Sports / China

Global badminton competition heats up

By Sun Xiaochen ( Updated: 2015-05-18 16:44

Despite the mighty dominance of Chinese badminton players, the narrowing gap between China and the rest of the world highlighted at the 2015 Sudirman Cup suggests that the game is becoming more competitive.

Although China's sixth consecutive win at the world mixed team championships was anticipated, the progress achieved by international teams challenging China's supremacy bodes well for the future of the game, said coaches and players.

"We can see from this tournament that the overall level of world badminton has improved a lot over the years. A growing number of elite players have emerged from around the world, making more trouble for us," Li Yongbo, head coach of the Chinese national team, said after China's 3-0 victory over Japan to win the prestigious cup for a record 10th time on Sunday.

"The margin has been closing while the competition is becoming more unpredictable. It's a positive sign for the game but we definitely have to prepare better for a tough Olympic tournament next year," Li added.

Boasting comprehensive in all disciplines, China didn't meet legitimate threats at the mixed team tournament, conceding only one match in men's doubles in the 3-1 semifinal victory over Indonesia.

However, a series of defeats at earlier events signified that the China is not as invincible as before against a field of improved international challengers.

Thai star Ratchanok Intanon and Spanish player Carolina Marin both stunned China's female world No 1 Li Xuerui to win the women's singles title at the World Championships in 2013 and 2014.

At the 2014 Thomas Cup men's team world championships, Japan dashed China's bid for a record sixth straight title with a semifinal upset before South Korea delivered another blow by beating China in the men's team final at the Incheon Asian Games.

"We have been getting closer (to China) over the last three years. The Thomas Cup win motivated our players. Not only can Japan fight against China, other teams can do as well," said Japan's head coach Park Joo Bong from South Korea.

To remain a leading force in the racquet sport, China should be aware of improved players from the around the world, said star veteran Lin Dan.

"I never took the failure (to Japan at the Thomas Cup) as a surprise nor any of the troubles we had here, because a lot of our rivals have made obvious progress," said the two-time Olympic champion.

Female Olympic champion Li said "the technical edge China once held over others has become much thinner than before".

Although European teams Denmark and Germany advanced into the quarters, the Dongguan tournament remained an Asian-dominated party. No Western country has ever touched the trophy since the cup was initiated in 1989.

Badminton World Federation President Poul-Eric Hoyer said he expected to see China get more involved in helping the rest of the world raise their game.

"China has been a strong powerhouse for so many years. For us, we need to get the inspiration from the Chinese players. I can say that I am very happy to see quite a number of Chinese players being coaches in other countries and they are doing a good job.

"Hosting foreigners to come to China to practice in one of the centers here would be a very good thing as well," said Hoyer, who was the men's singles gold medalist at the 1996 Atlanta Olympics.

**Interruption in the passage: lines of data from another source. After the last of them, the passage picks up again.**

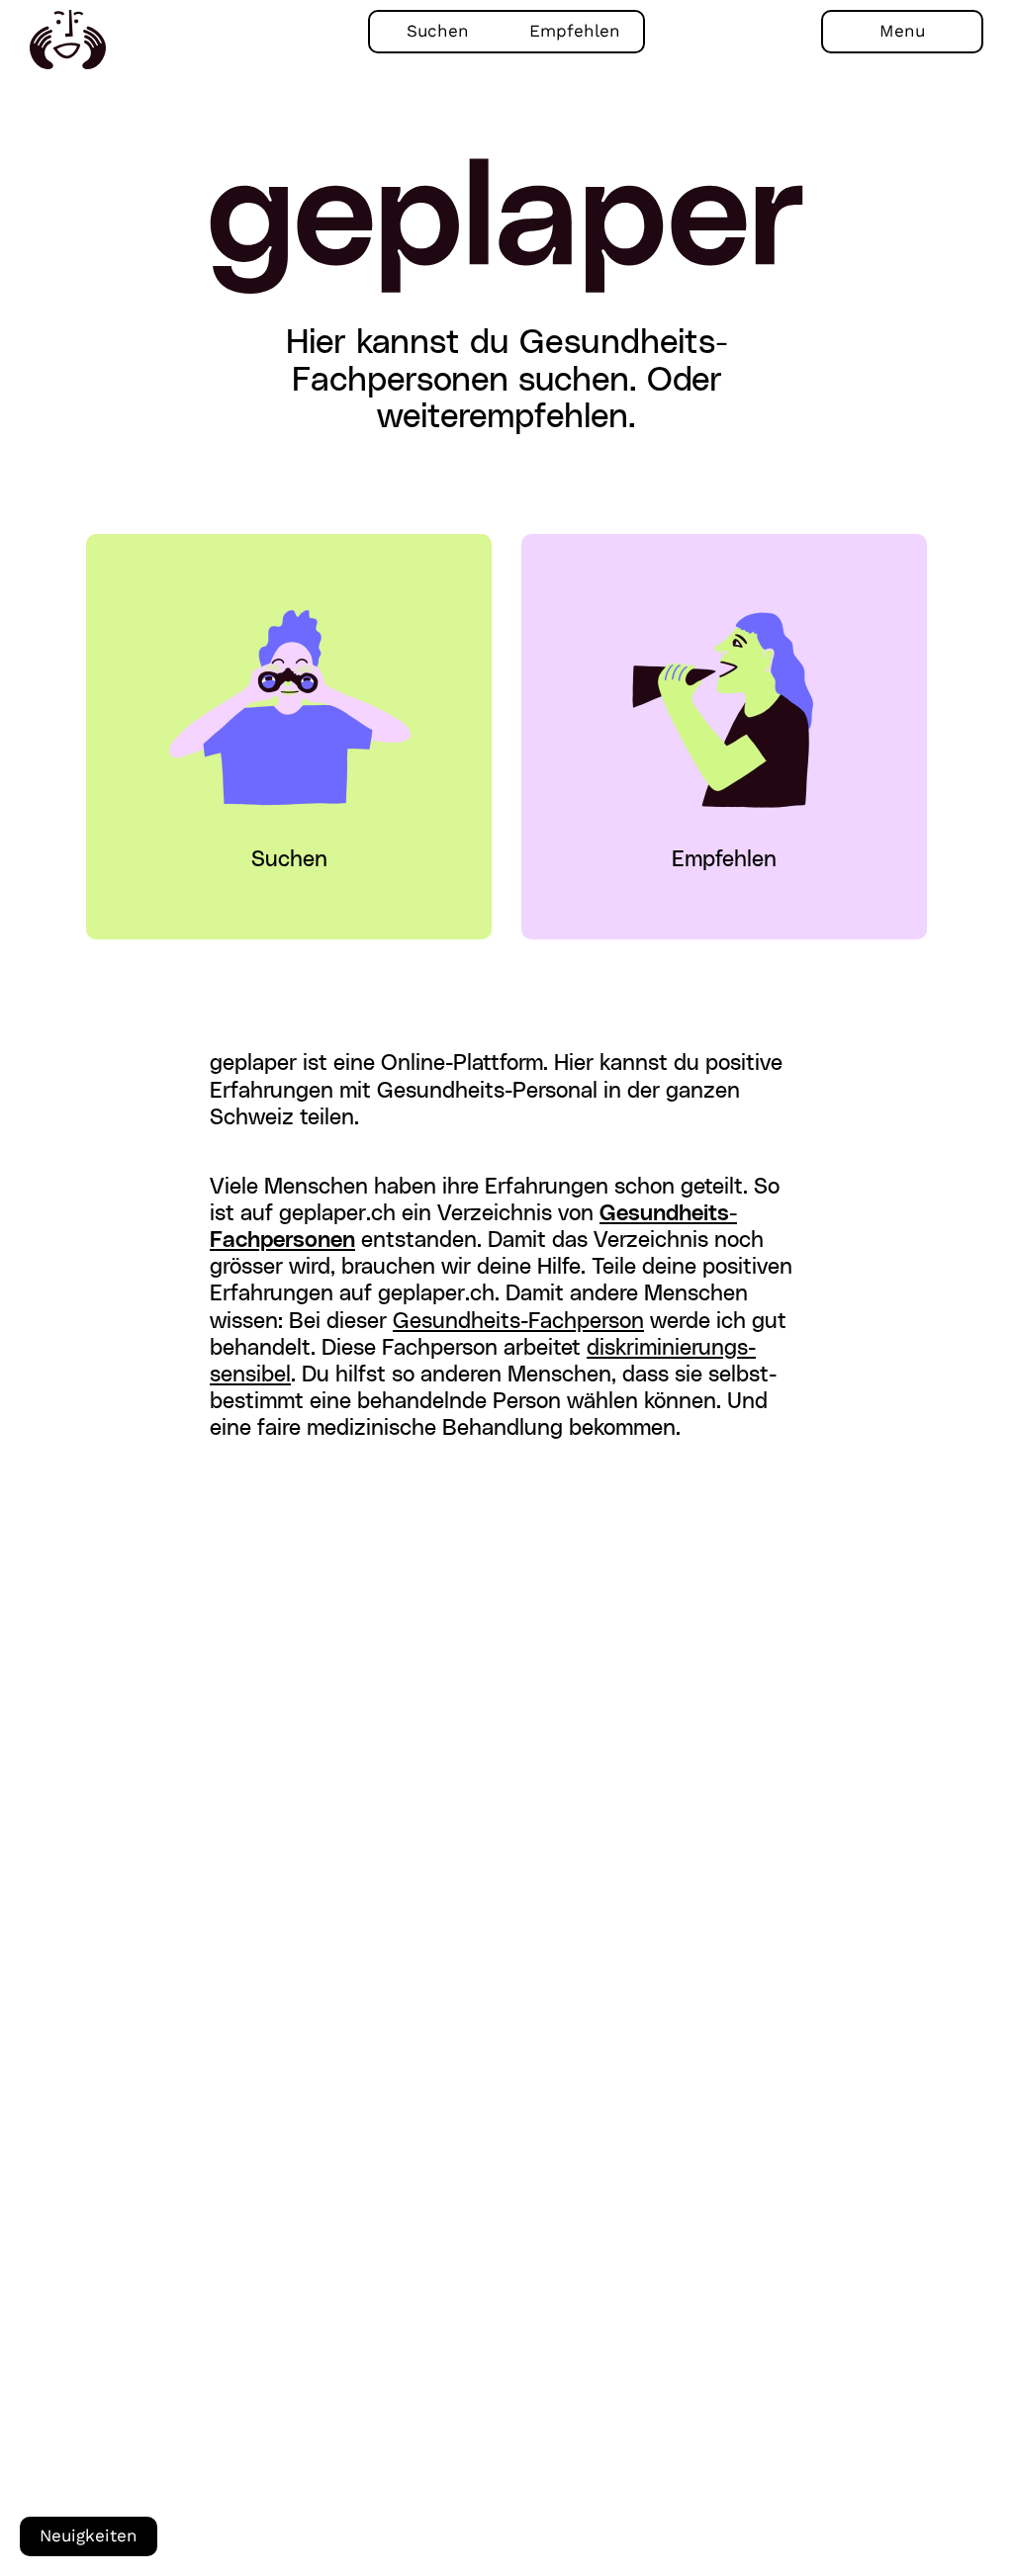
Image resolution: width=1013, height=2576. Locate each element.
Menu (902, 31)
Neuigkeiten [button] (89, 2536)
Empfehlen (574, 31)
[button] (289, 701)
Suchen (438, 31)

Thanks to the export of Chinese training expertise, Europe has produced a handful of elite athletes including Spain's female world No 3 Carolina Marin and Denmark's male No 2 Jan Jorgensen.

"It was good for us to compete against China on a high level. We help each other to improve mutually," said Marin.

German veteran Marc Zwiebler said he appreciates the opportunity to play against the Chinese team.

"It's good for us, we don't have any pressure. They are the favorite. For us it's easy to play, we are the underdogs," he said.